[Start of Attachment]

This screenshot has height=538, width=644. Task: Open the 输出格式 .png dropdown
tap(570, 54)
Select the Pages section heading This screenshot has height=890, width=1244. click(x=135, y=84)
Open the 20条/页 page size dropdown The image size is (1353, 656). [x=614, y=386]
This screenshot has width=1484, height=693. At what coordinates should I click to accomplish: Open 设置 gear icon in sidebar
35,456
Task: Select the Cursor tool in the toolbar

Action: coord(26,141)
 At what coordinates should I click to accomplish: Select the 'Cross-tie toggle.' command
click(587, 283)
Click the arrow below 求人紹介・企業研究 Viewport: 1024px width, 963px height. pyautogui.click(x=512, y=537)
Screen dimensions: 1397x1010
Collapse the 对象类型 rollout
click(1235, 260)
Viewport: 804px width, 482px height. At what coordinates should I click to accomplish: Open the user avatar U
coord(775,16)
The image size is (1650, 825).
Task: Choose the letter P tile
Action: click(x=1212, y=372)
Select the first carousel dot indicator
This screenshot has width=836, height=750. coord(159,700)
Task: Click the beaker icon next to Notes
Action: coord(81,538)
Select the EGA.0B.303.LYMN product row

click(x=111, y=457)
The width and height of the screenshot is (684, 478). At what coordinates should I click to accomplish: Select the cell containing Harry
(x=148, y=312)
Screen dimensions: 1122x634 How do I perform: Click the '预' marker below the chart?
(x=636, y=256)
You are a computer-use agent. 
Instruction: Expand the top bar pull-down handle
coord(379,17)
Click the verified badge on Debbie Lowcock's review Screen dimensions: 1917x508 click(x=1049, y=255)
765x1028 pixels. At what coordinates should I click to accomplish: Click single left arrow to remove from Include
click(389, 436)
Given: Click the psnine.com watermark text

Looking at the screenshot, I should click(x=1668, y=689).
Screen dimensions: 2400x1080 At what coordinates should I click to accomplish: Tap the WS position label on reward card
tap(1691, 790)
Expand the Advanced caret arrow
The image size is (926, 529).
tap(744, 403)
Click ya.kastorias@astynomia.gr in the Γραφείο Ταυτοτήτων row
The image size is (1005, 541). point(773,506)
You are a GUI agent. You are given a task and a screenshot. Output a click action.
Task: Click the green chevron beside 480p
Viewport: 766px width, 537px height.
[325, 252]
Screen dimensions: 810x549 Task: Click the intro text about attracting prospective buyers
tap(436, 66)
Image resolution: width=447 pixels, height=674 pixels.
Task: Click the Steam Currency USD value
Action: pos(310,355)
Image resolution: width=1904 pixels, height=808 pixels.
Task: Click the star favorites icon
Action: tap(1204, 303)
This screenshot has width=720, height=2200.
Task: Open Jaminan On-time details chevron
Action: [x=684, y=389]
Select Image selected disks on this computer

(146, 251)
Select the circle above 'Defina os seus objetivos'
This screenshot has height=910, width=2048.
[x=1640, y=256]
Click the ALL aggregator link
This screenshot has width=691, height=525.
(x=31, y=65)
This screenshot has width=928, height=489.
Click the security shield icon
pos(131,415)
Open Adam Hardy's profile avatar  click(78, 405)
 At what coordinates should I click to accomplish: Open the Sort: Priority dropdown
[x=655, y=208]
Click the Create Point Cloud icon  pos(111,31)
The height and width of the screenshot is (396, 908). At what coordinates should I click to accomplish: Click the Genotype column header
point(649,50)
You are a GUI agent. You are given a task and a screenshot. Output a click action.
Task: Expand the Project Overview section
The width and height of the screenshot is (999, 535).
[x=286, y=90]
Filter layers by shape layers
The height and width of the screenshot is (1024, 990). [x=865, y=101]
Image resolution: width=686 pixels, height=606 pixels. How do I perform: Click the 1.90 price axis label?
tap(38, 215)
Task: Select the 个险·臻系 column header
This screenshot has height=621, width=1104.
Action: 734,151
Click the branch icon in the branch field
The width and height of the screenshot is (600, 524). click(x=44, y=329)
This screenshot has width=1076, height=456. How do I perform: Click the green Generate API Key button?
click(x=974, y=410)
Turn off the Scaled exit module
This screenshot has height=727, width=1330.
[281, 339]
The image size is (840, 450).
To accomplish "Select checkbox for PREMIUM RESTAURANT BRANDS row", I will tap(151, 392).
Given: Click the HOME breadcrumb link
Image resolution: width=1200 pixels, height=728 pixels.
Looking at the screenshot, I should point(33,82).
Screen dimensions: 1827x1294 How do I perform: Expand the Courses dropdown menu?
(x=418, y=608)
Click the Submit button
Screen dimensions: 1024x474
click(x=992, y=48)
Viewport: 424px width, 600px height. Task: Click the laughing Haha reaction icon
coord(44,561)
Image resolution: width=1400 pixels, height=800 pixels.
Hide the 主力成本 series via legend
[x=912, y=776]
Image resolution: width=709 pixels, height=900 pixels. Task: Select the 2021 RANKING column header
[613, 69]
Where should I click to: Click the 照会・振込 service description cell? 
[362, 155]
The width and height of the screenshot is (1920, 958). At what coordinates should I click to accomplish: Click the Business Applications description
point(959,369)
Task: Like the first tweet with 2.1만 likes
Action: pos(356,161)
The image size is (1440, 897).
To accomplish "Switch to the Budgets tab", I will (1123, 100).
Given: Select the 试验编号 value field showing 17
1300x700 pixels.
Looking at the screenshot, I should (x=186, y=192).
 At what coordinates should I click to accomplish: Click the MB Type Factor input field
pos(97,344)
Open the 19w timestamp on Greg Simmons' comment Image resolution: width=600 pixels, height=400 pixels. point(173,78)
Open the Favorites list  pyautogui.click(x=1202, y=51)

[End of Attachment]

Action item:
Show each line of the material that includes the word "will".

Response box:
To accomplish "Select checkbox for PREMIUM RESTAURANT BRANDS row", I will tap(151, 392).
To accomplish "Switch to the Budgets tab", I will (1123, 100).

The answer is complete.